My father must have gone on ahead of us to scout out the job prospects in Reading, Pennsylvania. He remarked many years later of sitting on the edge of his bed at nine o'clock in the morning dripping with sweat. I remember Reading as scorching hot and humid in the summer and cold with lots of snow in the winter.
We must not have brought much with us because Margaret and Bonnie, my younger sisters, slept in dresser drawers. Where my older sister Pat and I slept I do not remember.
By and by we moved to a basement apartment in the downtown district, on South 6th Street, if my memory serves me correctly. There were a lot of those basement apartments in the 40′s and 50′s. Ours was a rather large apartment, or so it seemed to me, in a several stories tall apartment building.
I remember one summer day when my mother had gone out for something in the pouring rain. Dad was concerned for her and stood at the open door waiting for her return. I happened by and could see the pelting rain hitting the sidewalk several feet above my head. That scared me. I thought we would flood. I was glad when she arrived home and Dad shut the door.

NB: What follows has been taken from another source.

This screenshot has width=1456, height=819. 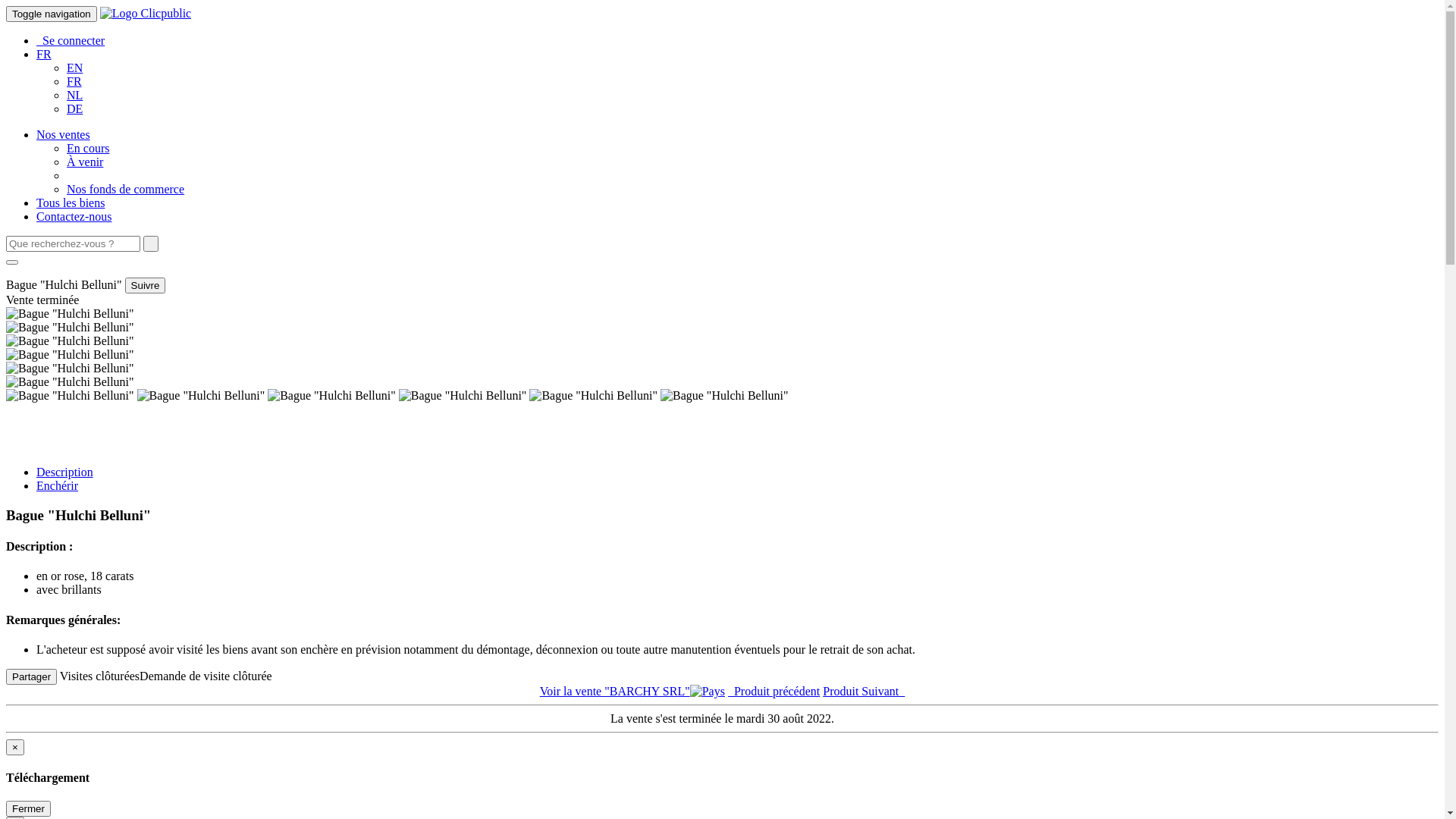 I want to click on 'Bague "Hulchi Belluni"', so click(x=69, y=369).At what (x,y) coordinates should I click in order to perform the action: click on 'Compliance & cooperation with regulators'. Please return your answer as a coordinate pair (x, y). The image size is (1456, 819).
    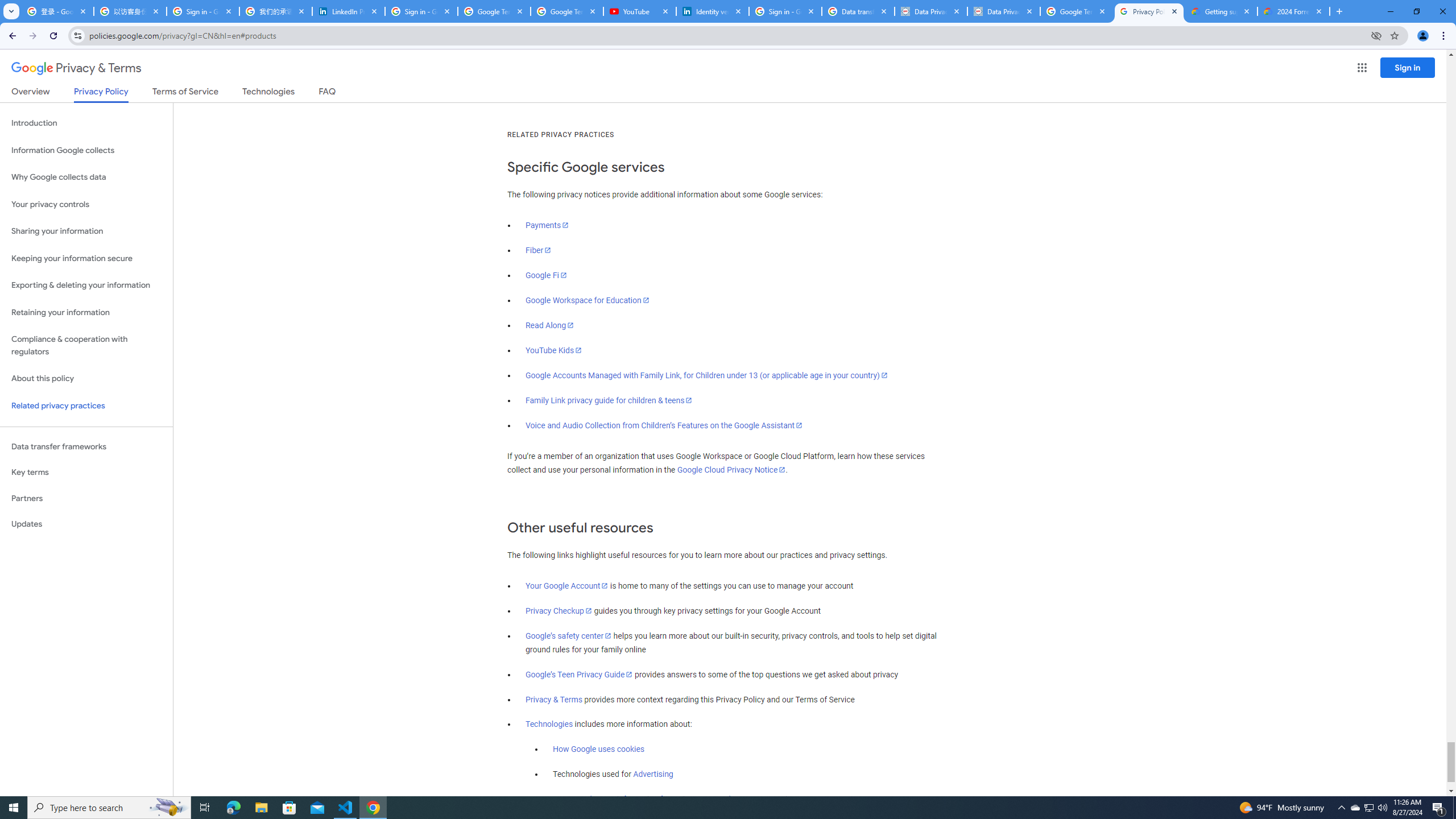
    Looking at the image, I should click on (86, 346).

As my birthday approached my parents gathered up all my broken toys — many of which I had deliberately broken — and threw them away. They lectured me on how wrong it was to always be breaking stuff and told me they were getting me a special birthday gift. If I broke it, they told me, I would get nothing for Christmas but if I took care of it they would get me something special that I would truly enjoy.
When my birthday arrived early that November I was presented a Marx gas station with the Texaco logo, similar to the one in this picture I got off of Pinterest.com. It came with a couple of cars which you could drive onto an elevator and lift to the second floor. I was thrilled with it and treated it with great care. At Christmas, in keeping with their word, I got an American Flyer electric train set. I had both gifts for several years and only parted with them when we left Reading for Rochester, NY several years later.
One incident that occurred shortly after my fourth birthday made an indelible impression on me. A plumber came one day to repair some item in our apartment. I saw him take a brown bar out of his pocket and. He put the corner of that bar, which looked like candy to me, into his mouth and with a twisting motion bit of a chunk of it. As was my habit, I asked him for some. He told me that I would not like what he had and that if I did eat it I would get very sick. Not believing him, I persisted in pestering him for a bite. My dad finally had enough and persuaded the plumber to give me a bite of his chewing tobacco. It really tasted good but that sensation only lasted until I swallowed the juice. Then, almost as fast as it went down it came back up again. It went down brown. It came up green. I left a trail from the front door to the bedroom. Needless to say, it broke me of the habit of begging.